_EXERCISE INSTRUCTIONS_
Set out exactly every line of the entries below, starting at the line that holds "Waters Church (67, 863)" and stopping after the line that holds "SERVICE (240, 18)".

_EXTRACTED MATERIAL_
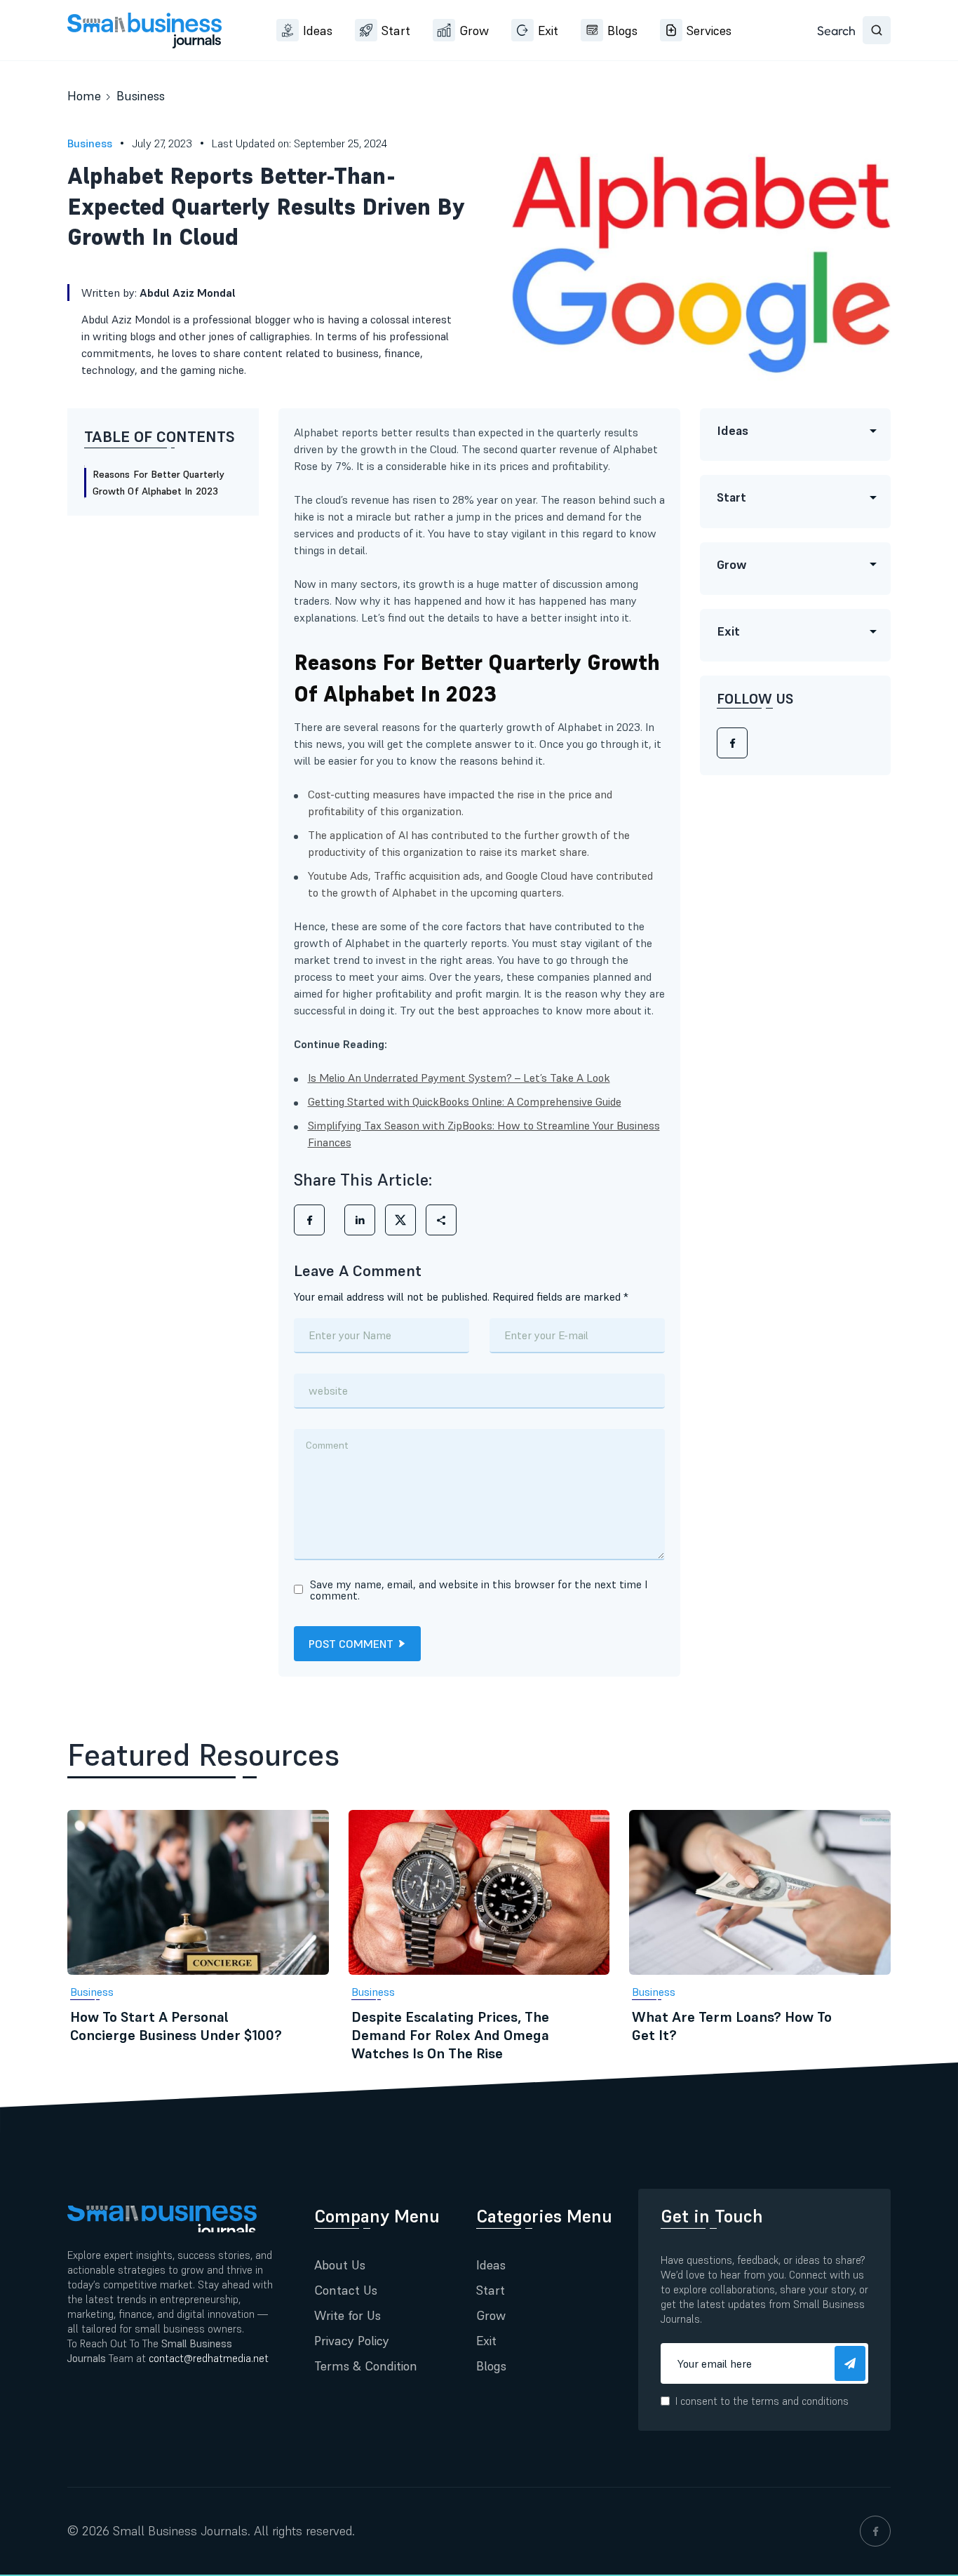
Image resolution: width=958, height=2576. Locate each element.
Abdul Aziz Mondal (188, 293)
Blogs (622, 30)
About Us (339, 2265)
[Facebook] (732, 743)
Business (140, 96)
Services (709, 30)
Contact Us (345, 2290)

--

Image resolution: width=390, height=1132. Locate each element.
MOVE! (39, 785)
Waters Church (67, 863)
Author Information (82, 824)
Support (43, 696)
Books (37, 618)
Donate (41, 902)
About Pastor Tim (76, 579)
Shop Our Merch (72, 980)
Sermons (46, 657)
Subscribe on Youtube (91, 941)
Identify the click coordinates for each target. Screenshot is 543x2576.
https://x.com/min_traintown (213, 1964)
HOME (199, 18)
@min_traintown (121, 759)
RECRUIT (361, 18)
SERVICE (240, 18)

_RESULT FOR THIS EXERCISE_
Waters Church (67, 863)
Author Information (82, 824)
Support (43, 696)
Books (37, 618)
Donate (41, 902)
About Pastor Tim (76, 579)
Shop Our Merch (72, 980)
Sermons (46, 657)
Subscribe on Youtube (91, 941)
Identify the click coordinates for each target. Screenshot is 543x2576.
https://x.com/min_traintown (213, 1964)
HOME (199, 18)
@min_traintown (121, 759)
RECRUIT (361, 18)
SERVICE (240, 18)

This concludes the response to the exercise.